◆ **Your instructions**: Lines containing the word "list" are the ones to copy from the records below.
[Opening Excerpted data section]
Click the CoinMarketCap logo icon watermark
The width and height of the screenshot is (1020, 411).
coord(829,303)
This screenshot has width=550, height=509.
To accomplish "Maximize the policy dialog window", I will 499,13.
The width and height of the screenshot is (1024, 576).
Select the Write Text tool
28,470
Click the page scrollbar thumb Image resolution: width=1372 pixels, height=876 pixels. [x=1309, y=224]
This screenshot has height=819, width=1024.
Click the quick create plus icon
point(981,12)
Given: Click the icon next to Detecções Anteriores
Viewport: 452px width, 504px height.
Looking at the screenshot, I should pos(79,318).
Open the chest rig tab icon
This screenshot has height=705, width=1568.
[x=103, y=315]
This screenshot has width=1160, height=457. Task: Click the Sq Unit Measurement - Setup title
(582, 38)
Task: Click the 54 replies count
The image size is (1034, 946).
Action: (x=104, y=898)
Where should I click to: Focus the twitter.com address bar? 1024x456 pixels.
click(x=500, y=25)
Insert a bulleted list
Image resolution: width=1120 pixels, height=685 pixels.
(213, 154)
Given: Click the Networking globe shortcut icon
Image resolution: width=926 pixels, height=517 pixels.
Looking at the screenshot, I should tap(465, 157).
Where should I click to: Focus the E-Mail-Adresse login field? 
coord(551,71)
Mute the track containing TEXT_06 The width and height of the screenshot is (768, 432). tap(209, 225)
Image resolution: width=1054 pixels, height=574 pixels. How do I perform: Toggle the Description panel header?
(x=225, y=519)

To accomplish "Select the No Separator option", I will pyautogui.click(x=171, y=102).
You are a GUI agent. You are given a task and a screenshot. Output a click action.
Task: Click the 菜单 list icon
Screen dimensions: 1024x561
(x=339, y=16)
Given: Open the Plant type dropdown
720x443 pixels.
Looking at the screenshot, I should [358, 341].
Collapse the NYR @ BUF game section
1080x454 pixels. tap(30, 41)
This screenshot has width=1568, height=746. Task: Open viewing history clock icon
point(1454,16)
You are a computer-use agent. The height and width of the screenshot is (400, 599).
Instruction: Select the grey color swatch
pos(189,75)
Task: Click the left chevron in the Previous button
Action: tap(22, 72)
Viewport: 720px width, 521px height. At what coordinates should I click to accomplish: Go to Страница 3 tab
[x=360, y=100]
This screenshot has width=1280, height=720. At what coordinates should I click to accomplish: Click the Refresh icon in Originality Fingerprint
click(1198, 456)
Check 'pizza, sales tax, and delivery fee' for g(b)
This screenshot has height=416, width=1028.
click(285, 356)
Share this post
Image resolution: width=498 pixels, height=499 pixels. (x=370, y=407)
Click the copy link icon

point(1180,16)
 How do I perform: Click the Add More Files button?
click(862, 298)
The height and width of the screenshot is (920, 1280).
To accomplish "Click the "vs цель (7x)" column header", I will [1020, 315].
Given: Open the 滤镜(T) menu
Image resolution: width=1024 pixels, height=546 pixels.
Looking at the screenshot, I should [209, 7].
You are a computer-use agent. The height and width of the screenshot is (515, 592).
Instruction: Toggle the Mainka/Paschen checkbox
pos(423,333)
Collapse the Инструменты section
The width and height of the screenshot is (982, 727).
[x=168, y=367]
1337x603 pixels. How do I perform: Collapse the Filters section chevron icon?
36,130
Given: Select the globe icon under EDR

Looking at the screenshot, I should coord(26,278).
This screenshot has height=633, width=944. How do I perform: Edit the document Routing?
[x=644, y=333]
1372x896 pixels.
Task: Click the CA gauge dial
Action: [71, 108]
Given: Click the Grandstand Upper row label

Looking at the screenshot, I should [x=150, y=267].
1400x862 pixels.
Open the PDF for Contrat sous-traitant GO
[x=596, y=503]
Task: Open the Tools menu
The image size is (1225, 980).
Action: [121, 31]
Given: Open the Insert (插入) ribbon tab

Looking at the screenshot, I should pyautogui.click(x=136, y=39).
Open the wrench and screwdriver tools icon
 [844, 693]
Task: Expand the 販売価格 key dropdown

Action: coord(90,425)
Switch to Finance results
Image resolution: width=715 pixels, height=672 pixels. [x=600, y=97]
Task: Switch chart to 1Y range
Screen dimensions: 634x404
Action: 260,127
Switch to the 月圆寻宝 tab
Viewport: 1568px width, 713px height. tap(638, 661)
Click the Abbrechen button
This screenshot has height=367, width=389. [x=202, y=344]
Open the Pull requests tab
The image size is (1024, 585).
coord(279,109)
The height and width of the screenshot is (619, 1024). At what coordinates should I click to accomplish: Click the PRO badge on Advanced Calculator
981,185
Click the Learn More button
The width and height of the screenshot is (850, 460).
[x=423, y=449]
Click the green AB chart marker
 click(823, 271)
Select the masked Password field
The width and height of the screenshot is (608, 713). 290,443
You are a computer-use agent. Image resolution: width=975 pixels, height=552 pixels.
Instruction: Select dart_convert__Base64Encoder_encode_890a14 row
[Closing Excerpted data section]
◆ **Reply to the exercise**:
Insert a bulleted list
Task: Click the 菜单 list icon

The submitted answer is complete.